Just as Joe Biden’s $2 trillion infrastructure plan puts a focus on renewable energy and America’s conversion to electric vehicles, the entire globe is embracing renewable power at record rates.
The International Renewable Energy Agency, or IRENA, reported Monday that despite the economic impacts of the COVID-19 pandemic, worldwide renewable energy capacity grew by more than 260 megawatts in 2020, up more than 50% from the year before.
The total comprised more than 80% of all new electricity capacity, with solar and wind generation making up 91% of the new green capacity. In total, renewable power makes up more than a third of electricity generated on the planet nowadays.
The rising share of renewables is fed in part by the decommissioning of fossil fuel power plants in Europe, North America, Russia and Eurasia. That global trend, as well as international commitments to reach net-zero greenhouse gas emissions, are echoed in the Biden infrastructure plan, as well as incentives for EV adoption, building charging stations and decommissioning fossil fuel sites. New fossil fuel generation was only 60 megawatts worldwide last year.
‘Trend Is Unstoppable’
“Despite the challenges and uncertainties of 2020, renewable energy emerged as a source of undeniable optimism” for a fairer, more resilient energy system, said IRENA Director-General Francesco La Camera, who issued a statement. “2020 marks the start of the decade of renewables. Costs are falling, clean tech markets are growing and never before have the benefits of the energy transition been so clear.
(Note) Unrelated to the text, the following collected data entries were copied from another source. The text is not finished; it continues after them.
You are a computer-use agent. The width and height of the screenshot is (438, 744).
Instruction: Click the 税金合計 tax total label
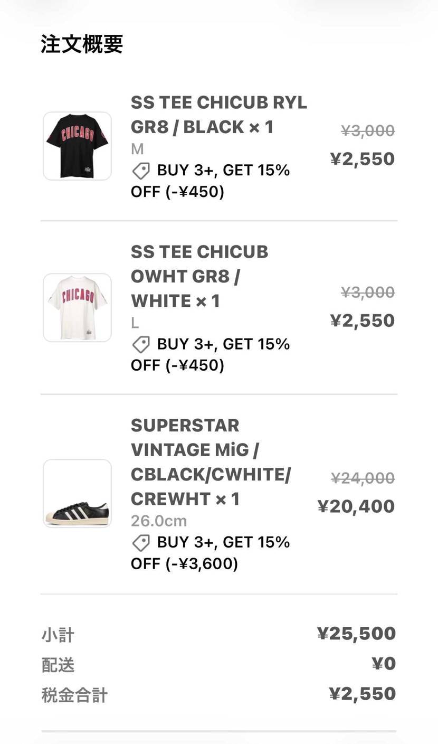click(x=74, y=695)
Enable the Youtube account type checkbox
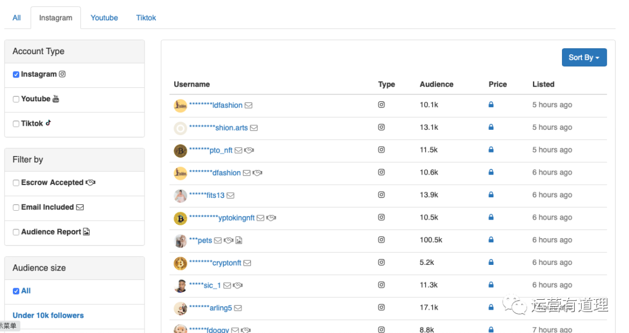The width and height of the screenshot is (629, 333). (x=16, y=99)
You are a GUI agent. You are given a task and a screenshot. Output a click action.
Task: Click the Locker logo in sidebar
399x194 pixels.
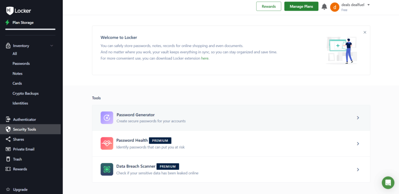coord(9,11)
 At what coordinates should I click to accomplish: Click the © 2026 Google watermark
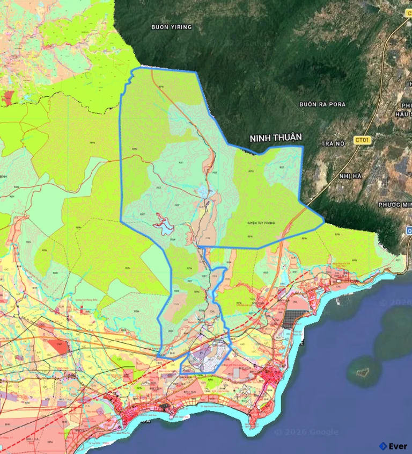point(306,431)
The trend is unstoppable.”
Stephanie Osborne, executive director of the Arkansas Advanced Energy Association, a trade group embracing the renewable energy sector, said the momentum seen globally is also apparent at home.
“The demand is absolutely there,” Osborne told Arkansas Business, who said advanced energy companies have been thriving through the COVID crisis and are looking forward.
“Look at the benefits it is bringing to our economy. In a year when so many industries struggled to retain employees, most of my members were busier than ever and hiring more employees,” she said. “And look at the great things [renewable energy] is doing for our schools. “Those investing in solar power are saving enough to invest in teacher raises and other improvements.”
She also pointed to benefits for Arkansas’ electrical grid.
“From residential rooftop solar to the cooperatives to utility providers like Entergy, everyone is investing in solar power because they know how good it is for our state. Adding more and more diverse sources of energy to the grid makes power more reliable and affordable for all of Arkansas. With regulatory certainty and time, I think you will see Arkansas continue to climb the national rankings as a leader in renewable energy.”
The White House Plan
The White House is definitely encouraging that view of the future.
In addition to billions for roads and bridges, it proposes $35 billion for addressing climate change and developing clean energy resources, and would set up grants and incentives to reach a goal of 500,000 EV charging stations by 2030. There’s also a striking $174 billion proposal to “win the EV market,” as Biden put it, by helping American car makers expand domestic supply chains and retool factories to make electric cars and car parts.
The infrastructure plan, which would be financed through higher income taxes on Americans making above $400,000 a year and a corporate tax hike from 22% to 28%, has generally been a nonstarter with Republicans, but Democrats could attempt to pass some version of it without GOP support, as they did with the Biden financial stimulus package. Still, it could be a hard sell to some moderate Democratic senators, including Joe Manchin of West Virginia.
Biden’s platform would apply $16 billion for creating jobs capping orphan oil and gas wells and reclaiming abandoned coal and uranium mines.
Many of the clean-energy measures, including the EV push and the millions of additional charging ports, go hand in hand with $213 billion for retrofitting buildings and residences in the campaign to reach net-zero emissions by 2050.
A Grid Overhaul
The White House is also calling for Congress to put $100 billion of the infrastructure into re-energizing America’s power infrastructure.
“It has never been more important for us to invest in strengthening our infrastructure and competitiveness, and in creating the good-paying, union jobs of the future,” Biden said.
Various researchers have calculated the nation must at least double its electric transmission capacity to take advantage of electric vehicles and successfully decarbonize the economy by midcentury.
The proposal would “put hundreds of thousands of people to work laying thousands of miles of transmission lines,” according to the White House, through a new Grid Deployment Authority within the U.S. Department of Energy.
Reliability of the nation’s electric grid, long seen as vulnerable by experts, was a major lesson of February’s power generation crisis in Texas and beyond, when a record freeze disrupted power production and contributed to the deaths of 120 people.